**Aim of the exercise**:
With pictures excluded, repeat exactly the lines from the one containing "Image resolution: width=1568" through the last line of the material below.

**Supplied entries**:

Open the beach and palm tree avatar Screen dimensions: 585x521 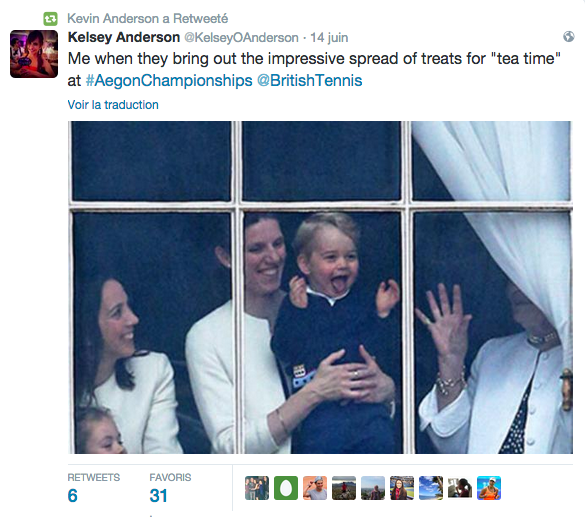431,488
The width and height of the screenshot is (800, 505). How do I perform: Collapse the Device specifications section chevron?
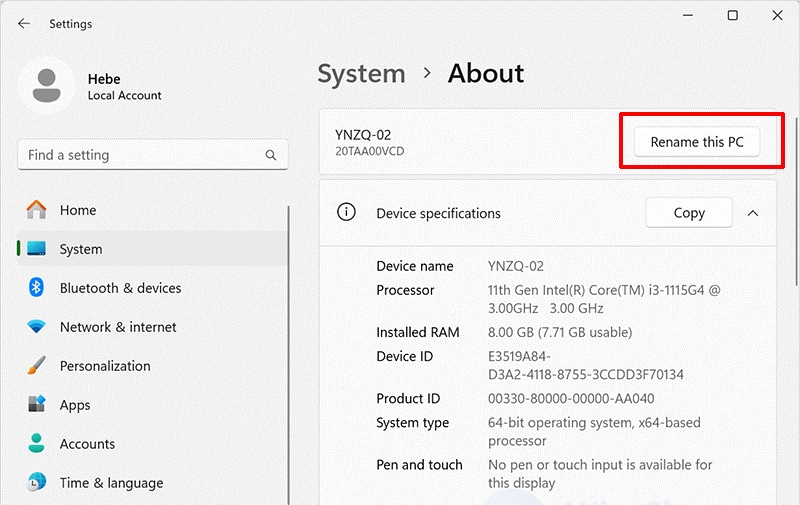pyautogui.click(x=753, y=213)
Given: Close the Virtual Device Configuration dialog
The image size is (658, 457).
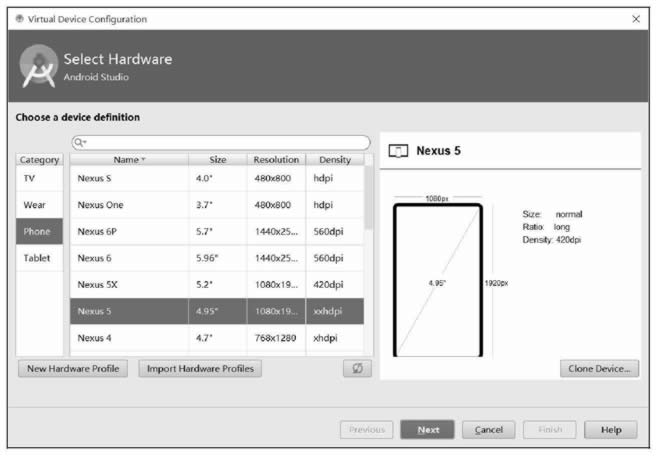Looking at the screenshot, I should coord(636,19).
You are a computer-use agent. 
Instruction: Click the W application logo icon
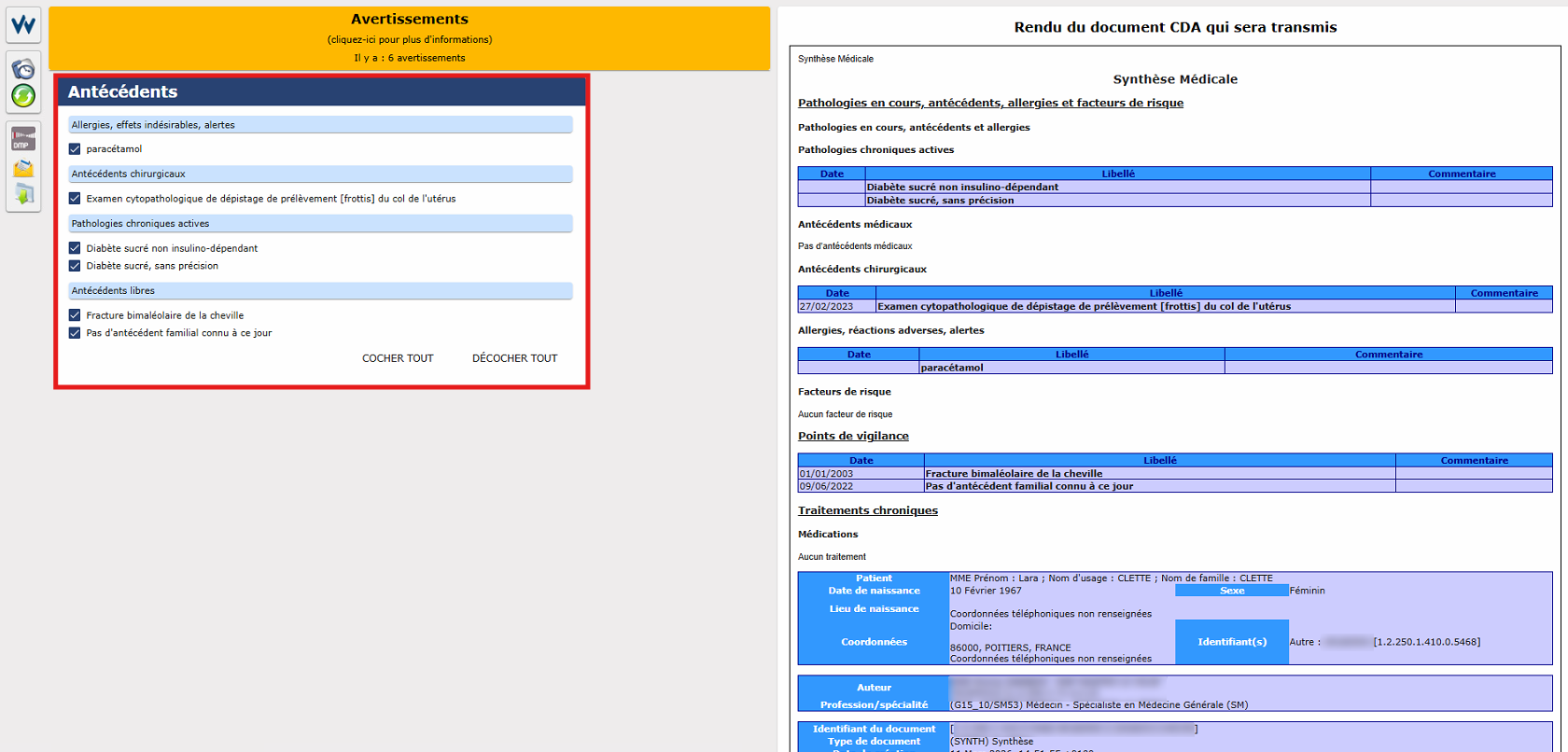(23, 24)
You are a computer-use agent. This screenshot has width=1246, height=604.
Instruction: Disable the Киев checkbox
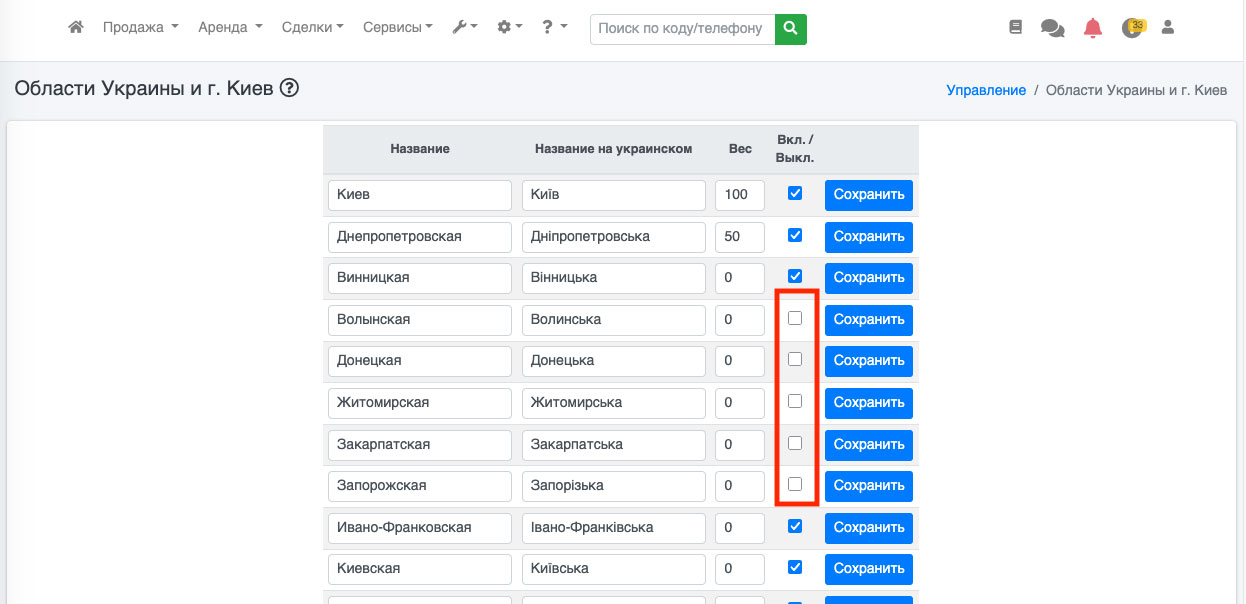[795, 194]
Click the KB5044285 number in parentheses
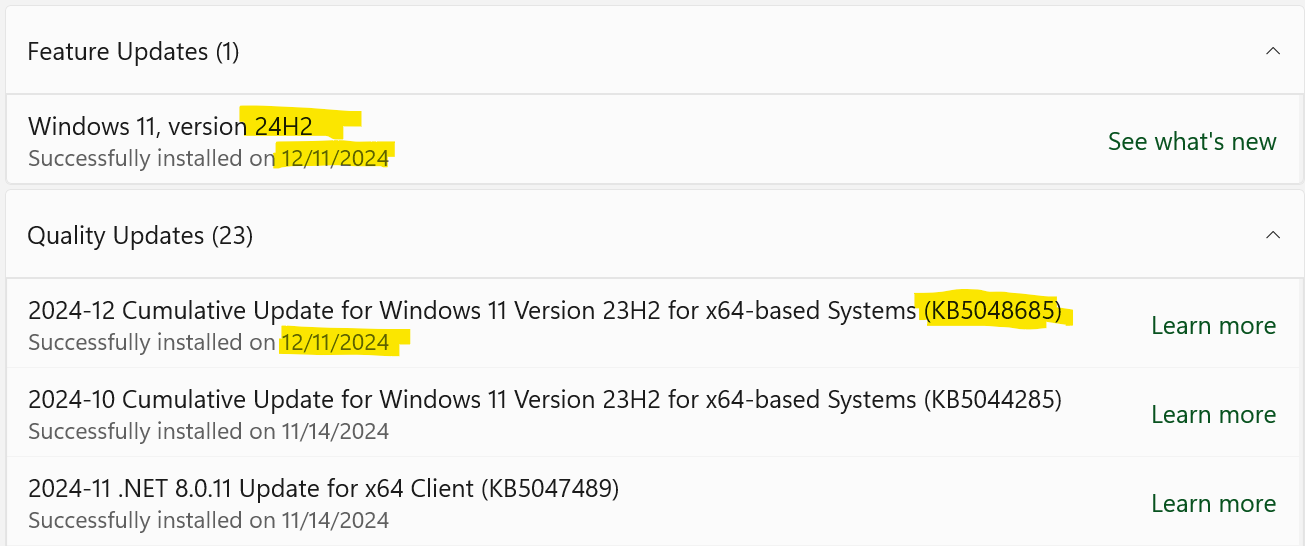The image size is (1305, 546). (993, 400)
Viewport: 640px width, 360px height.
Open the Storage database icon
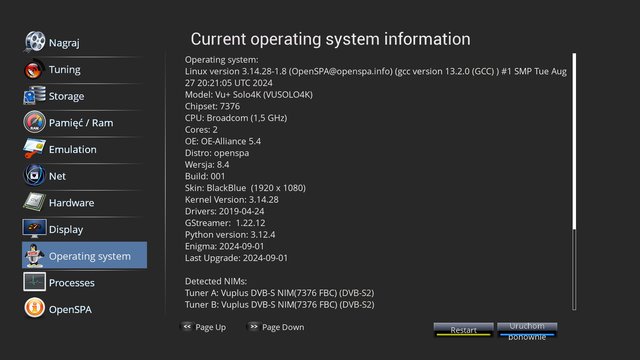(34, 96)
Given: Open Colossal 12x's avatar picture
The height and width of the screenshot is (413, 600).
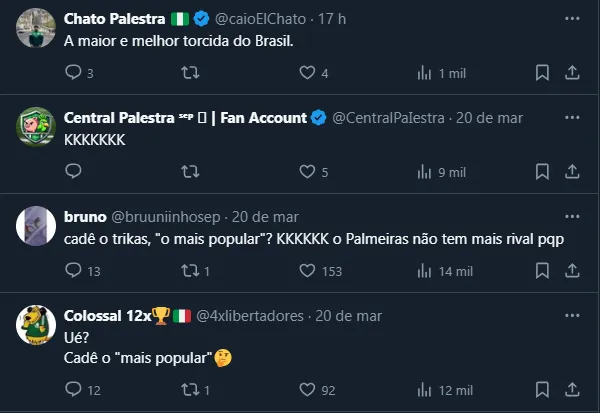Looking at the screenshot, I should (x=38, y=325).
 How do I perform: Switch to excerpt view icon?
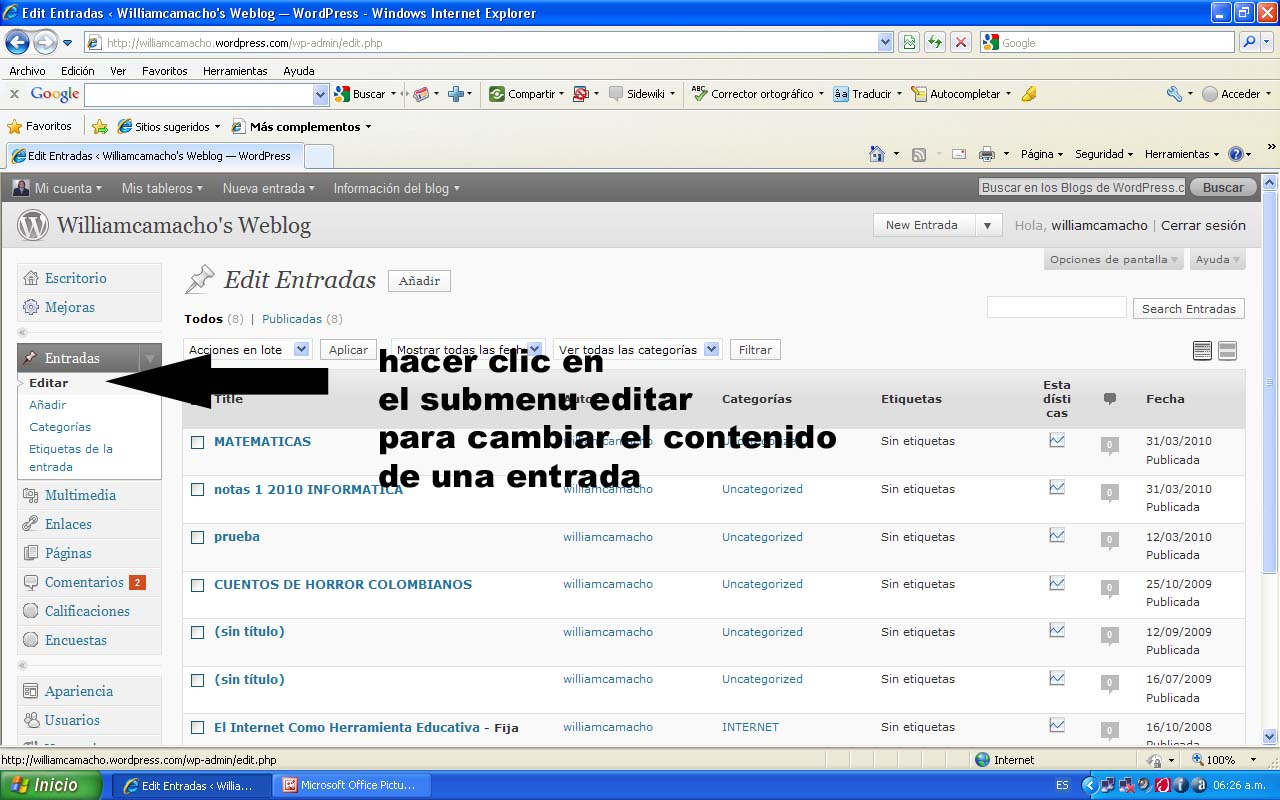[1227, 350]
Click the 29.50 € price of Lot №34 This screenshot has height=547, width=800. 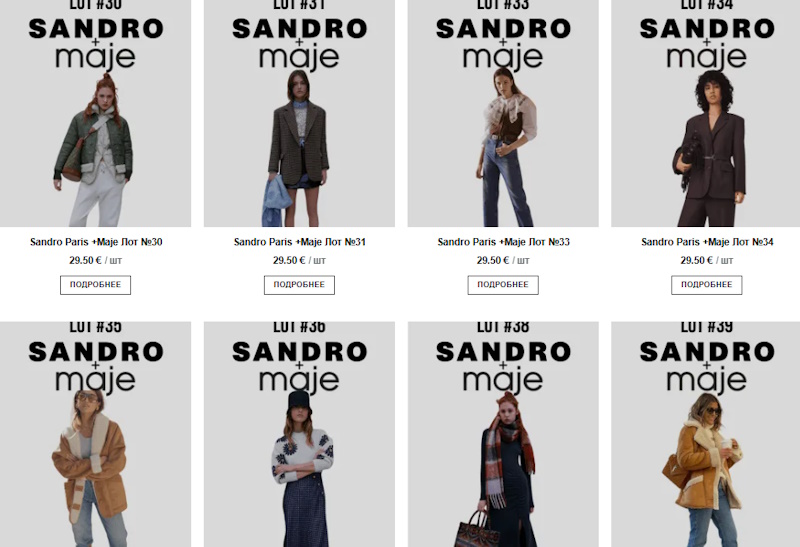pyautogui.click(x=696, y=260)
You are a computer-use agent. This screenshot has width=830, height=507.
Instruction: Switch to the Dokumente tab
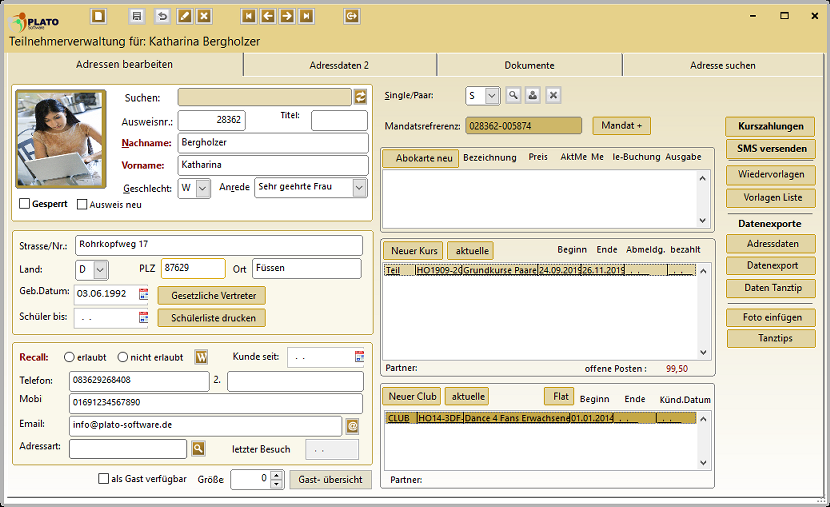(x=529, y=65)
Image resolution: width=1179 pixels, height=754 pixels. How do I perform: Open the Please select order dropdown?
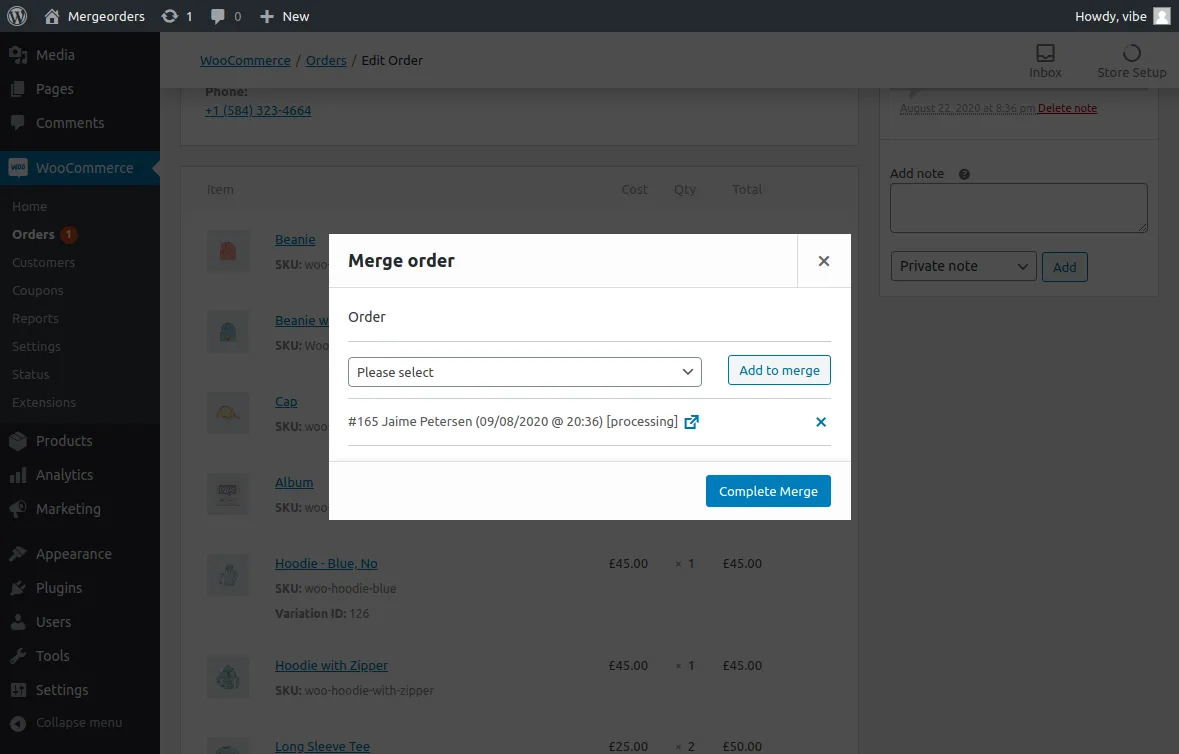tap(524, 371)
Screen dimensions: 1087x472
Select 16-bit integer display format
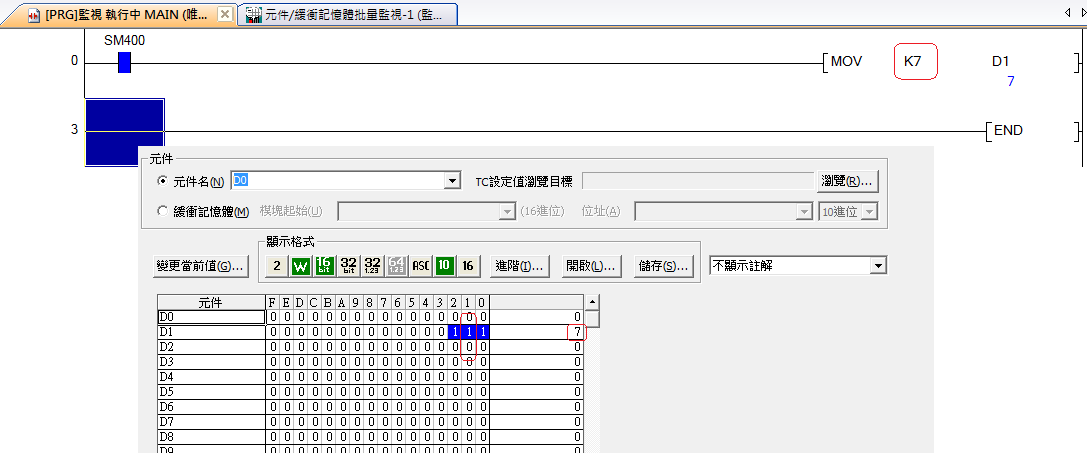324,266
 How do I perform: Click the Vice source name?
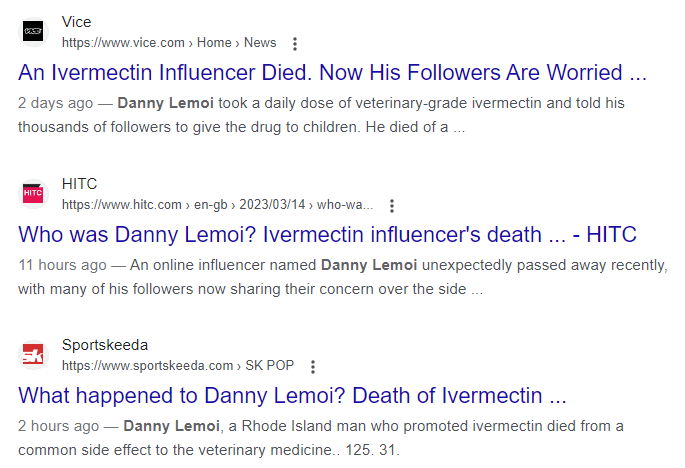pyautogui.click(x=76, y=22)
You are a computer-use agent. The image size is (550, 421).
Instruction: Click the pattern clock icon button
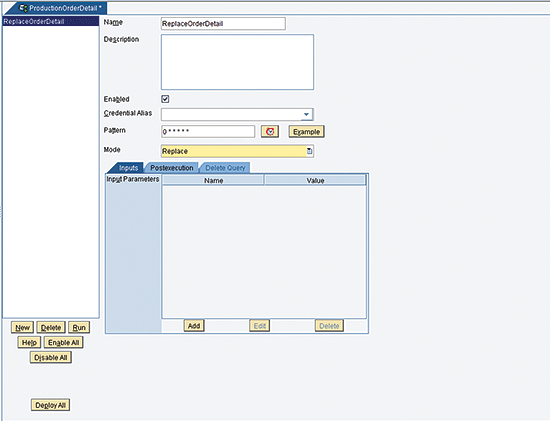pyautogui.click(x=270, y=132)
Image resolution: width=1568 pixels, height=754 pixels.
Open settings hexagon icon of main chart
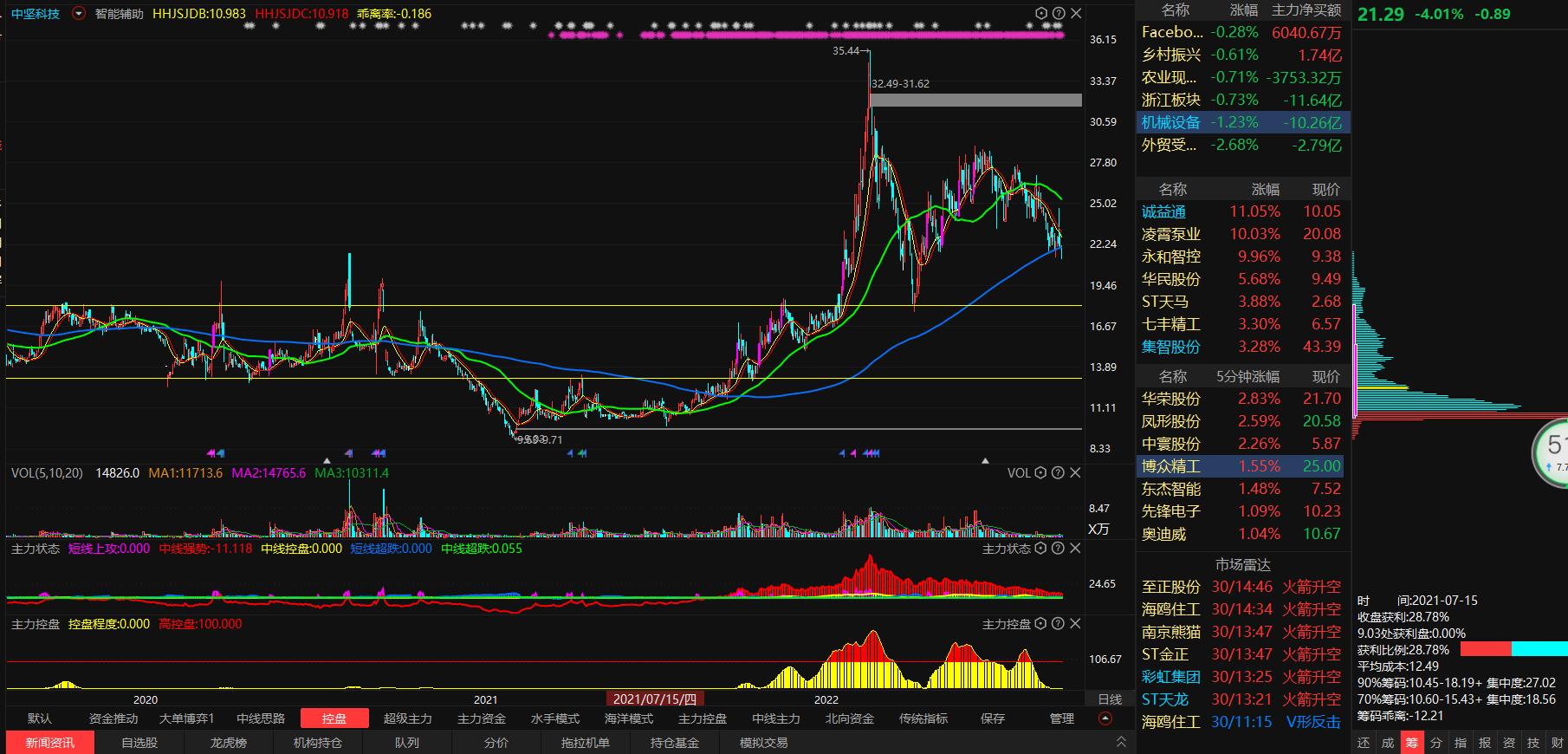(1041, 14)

**Solved exercise**:
Image resolution: width=1568 pixels, height=754 pixels.
Open settings hexagon icon of main chart
(1041, 14)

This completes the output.